Während des Sommersemesters 2004 fand an der Uni Lüneburg das Seminar "Experimentelle Interface-Programmierung" unter der Leitung von Rolf Grossmann und Florian Grote statt. Unter anderem entstand dort das von Corine Wiesenbach, Jan Torge Claussen und mir entworfene, gebaute, und auf der Hyperkult XIII Ende Juli 04 präsentierte Interface "Leierkasten". Dessen Grundidee basiert auf der Möglichkeit, Videodaten mithilfe der Software Max MSP und Jitter zum Zweck der Klangsteuerung zu verwenden. Die naheliegendste Umsetzung von Video in Audio erschien uns das Senden der RGB-Daten eines Pixels an Sinusgeneratoren, welche die drei Zahlenwerte in Frequenzen umsetzen.
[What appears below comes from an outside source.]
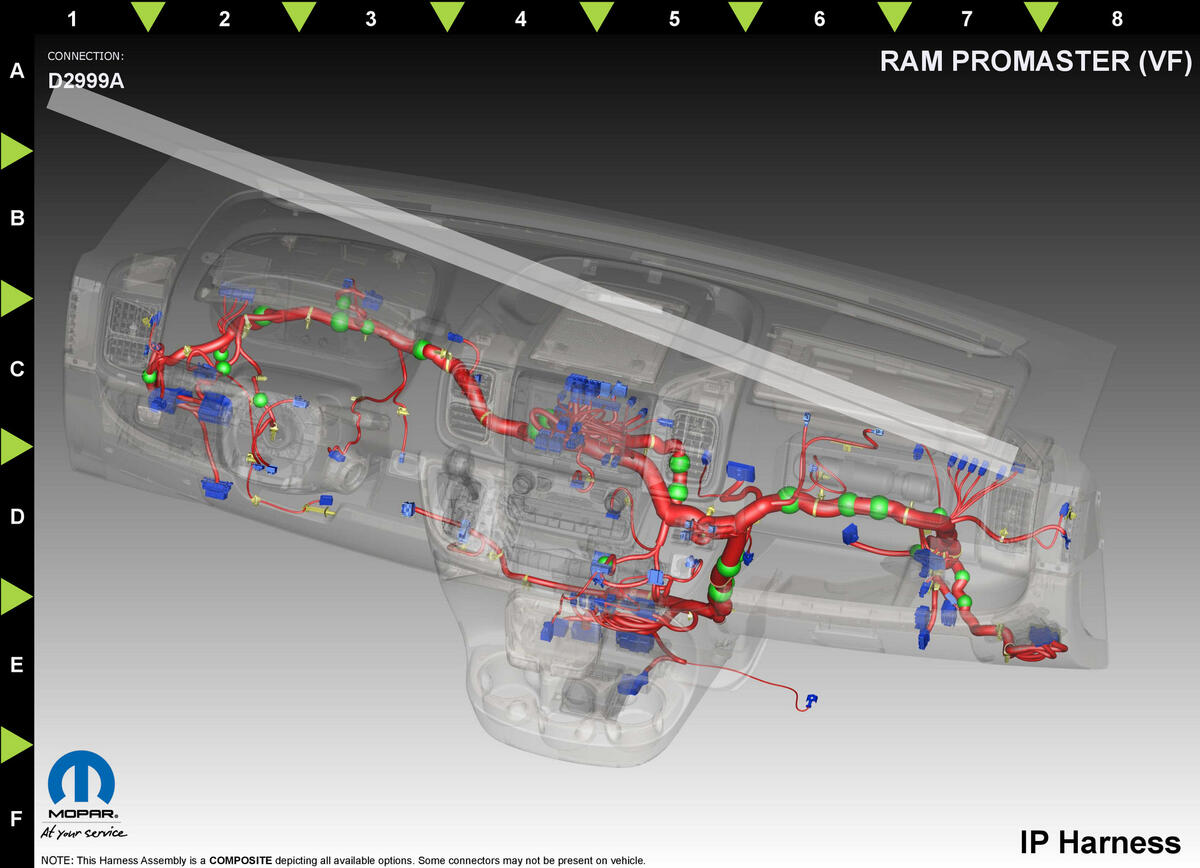Click green triangle between rows C and D

tap(15, 447)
Der Pixel wird rhythmisch abgefragt. Das Klangresultat, das der Kameraschwenk durch den Raum liefert, besteht aus gleichmäßig modulierenden Dreiklängen, die durchaus von einem atonalen Leierkasten stammen könnten.
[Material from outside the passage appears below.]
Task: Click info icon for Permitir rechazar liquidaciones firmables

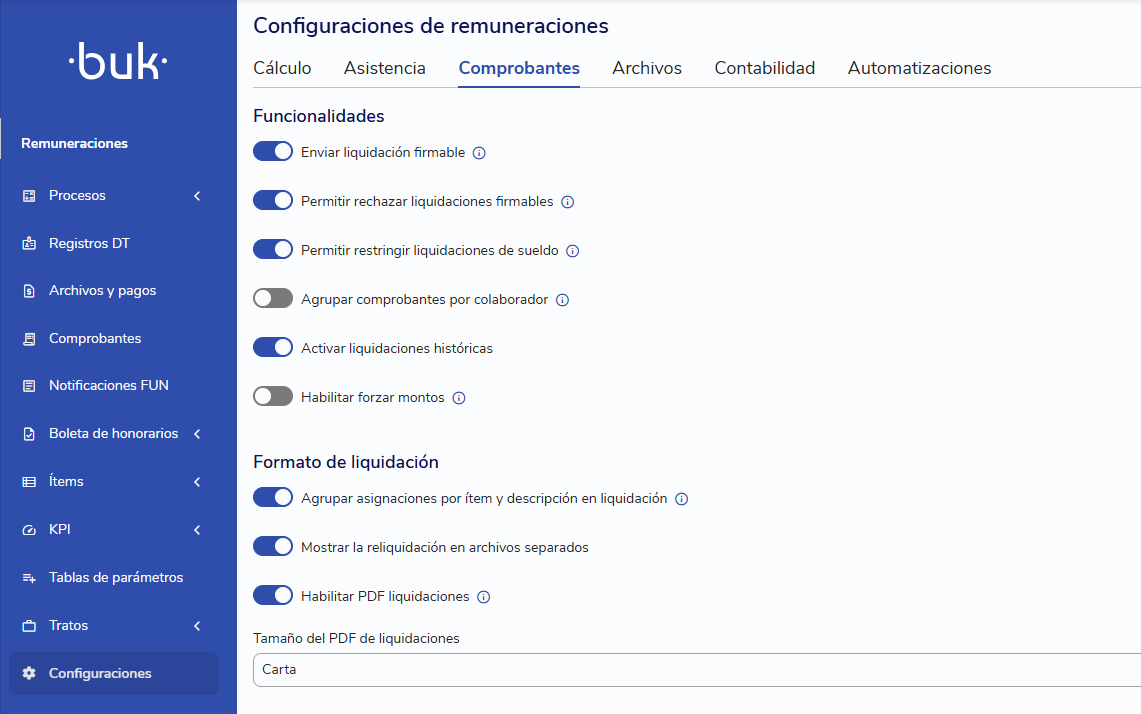Action: [568, 202]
Ein Interface ist ein Tool, mit dem der Benutzer dem Computer eine Rückmeldung entlockt und so den Input-Output-Kreislauf zwischen Mensch und Maschine in Gang hält. Wir haben also zunächst den Output und eine Assoziation, dann folgt erst das Konzept des Interfaces, welches den Klang steuern soll. Wir bauten also ein Instrument, von dem wir noch nicht wußten, wie es aussieht, wohl aber, wie es klingt! Dafür montierten wir eine Kamera über einen Teller, auf dem ein gestaltbarer CD-Rohling liegt. Wir nahmen an, dieser wird sich durch Kurbeln unter der Kamera drehen, die so verschiedene RGB Daten empfängt und an MAX sendet, vergleichbar dem oben erwähnten Schwenk. Damit eine Umdrehung der Kurbel nicht 360 Grad der CD Drehung entspricht, dann wäre der Spaß recht schnell vorbei, verwendeten wir eine Fahrradfelge zur Übersetzung. Die Kurbel selbst stammt auch vom Fahrrad, sie ist ein Pedal mit Holzgriff, dessen Achse wir verlängert haben. Nun fehlte noch die Kopplung von Kurbelgeschwindigkeit und dem Metrum der Musik, so wie auch die Lochkarte des konventionellen Leierkastens bei sportlichem Kurbeln ein höheres Tempo ausgibt. Unsere Lösung dafür ist ein gleichmäßig gestreifter Schwarz-Weiss-Ring, der außen um die bemalte CD positioniert wurde. Jedes Mal, wenn die Kamera in diesem Randbereich einen schwarzen Streifen entdeckt, triggert sie erst die Pixelabfrage auf der CD. So kann der Benutzer nicht nur durch das farbige Gestalten der CD sondern auch durch die Interaktion mit der Kurbel komponieren. Weisse Stellen auf dem Bildträger entsprechen übrigens 0 Hertz, sind also unhörbar, schwarze ergeben max. 1275 Hertz. Das Leiern kann in MAX aufgenommen und danach auf den gestalteten Rohling gebrannt werden.
Der Leierkasten sieht mit seinem weiß lackierten Holz, den Weissblechverstärkungen und den Kugellagern zwar nicht schlecht aus, gehört aber, was Belastbarkeit und Stabilität angeht, doch noch eher in die Kategorie Prototyp. Es wäre schön, die Gelegenheit zu finden, das Interface einmal robust und professionell zu bauen, so dass man es auch mal auf Reisen schicken oder auf Partys ausstellen könnte.